Assignment 1: Translate this sentence from the news story about the black rhinos moved to Rwanda into Spanish: "Among the five newcomers is Olmoti, who was born at Flamingoland Theme Park Zoo, on the North York Moors, four years ago from a captive bred mother."
Assignment 2: Write the next few sentences of the news story about the black rhinos moved to Rwanda, picking up after its final sentence.

Provided passage:
++++
FIVE of the world’s rarest animals – one of them from a North Yorkshire zoo – have returned to their ancestral roots to try to ensure the future of their threatened species.

The five Eastern black rhinoceros are now in the Akagera National Park in Rwanda getting used to their new home before they are released into a special sanctuary where their progress and safety will be closely monitored until they can be allowed to roam free.

Among the five newcomers is Olmoti, who was born at Flamingoland Theme Park Zoo, on the North York Moors, four years ago from a captive bred mother. The aim is that Olmoti, along with the two other female rhinos and two males, will increase the genetic diversity of the black rhino population in the Akagera Park as they have calves.

Olmoti left Flamingoland last year to travel to the Czech Republic to meet the other rhinos Jasiri, Jasmina, Manny and Mandela and acclimatize for her journey to Africa. The journey is an international scheme to save the subspecies.The animals were flown to their new home last week.
++++
Given material:
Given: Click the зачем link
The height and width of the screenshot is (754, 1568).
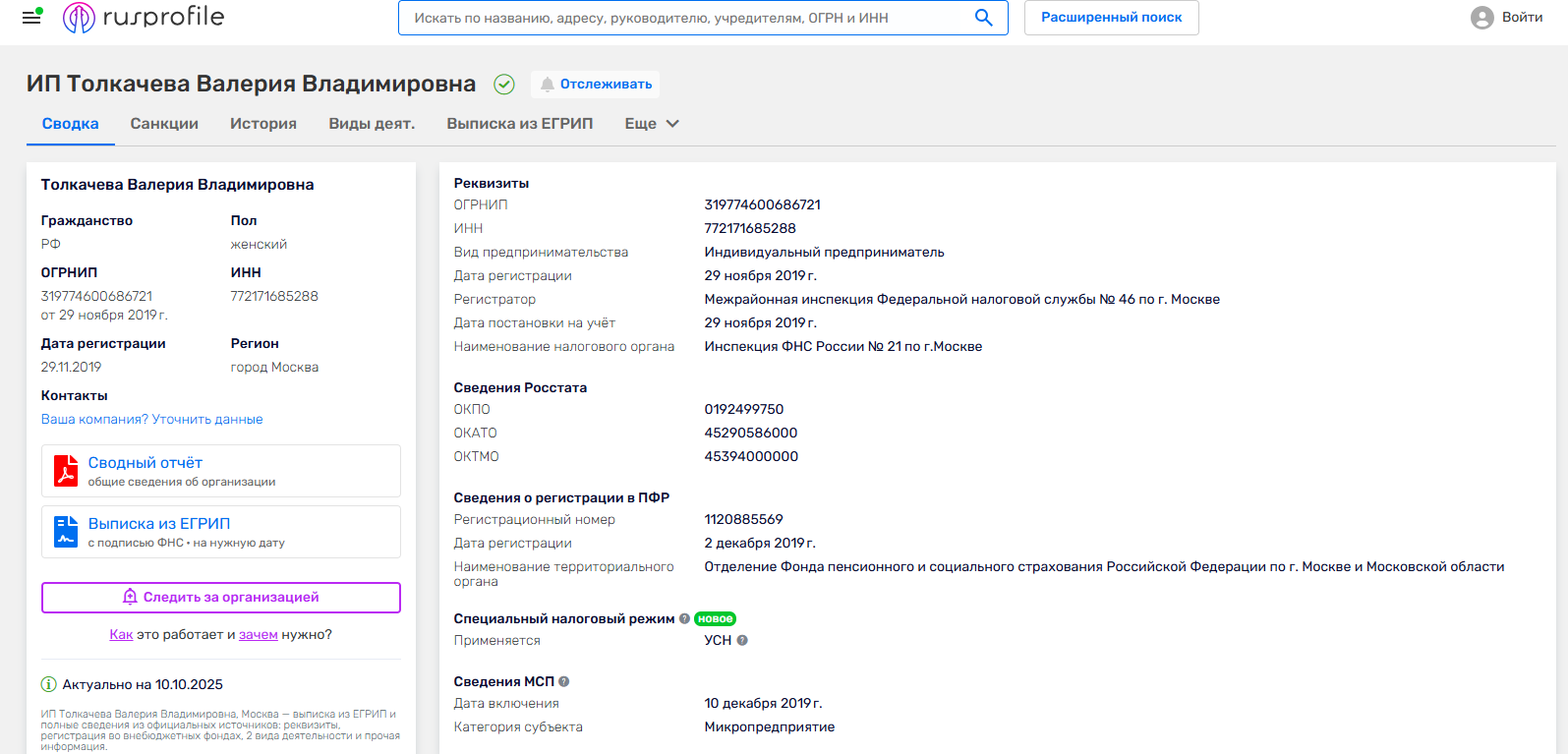Looking at the screenshot, I should 259,635.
++++
Answer space 1: Entre los cinco recién llegados está Olmoti, que nació en el zoológico del parque temático Flamingoland, en los North York Moors, hace cuatro años, de una madre criada en cautividad.

Answer space 2:
During the genocide 25 years ago, 800,000 people were killed in Rwanda and many wildlife populations were decimated. Under the management of the African Parks group, Akagera is rebuilding. They reintroduced lions 15 years after they disappeared and a small group of Eastern Black Rhinos were brought in in 2017. Olmoti and her friends are adding to that population.

Akagera Park Manager Jes Gruner said: “The newly translocated rhinos will bolster the founder group that we introduced in 2017, contributing to the reestablishment of a robust Eastern Black Rhino population in Rwanda.

“This unique achievement represents the culmination of an unprecedented international effort to improve the survival prospects of a critically endangered rhino subspecies in the wild. Their arrival also marks an important step in Akagera’s ongoing revitalisation, and one that underscores the country’s commitment to conservation.”

He said all five Eastern black rhinos were released into enclosures in the park where they will stay for at least three weeks to acclimatize before being released into a 10-hectare sanctuary where they will continue to be monitored before being released into the wider park.

Flamingoland staff travelled to Rwanda to see Olmoti arrive.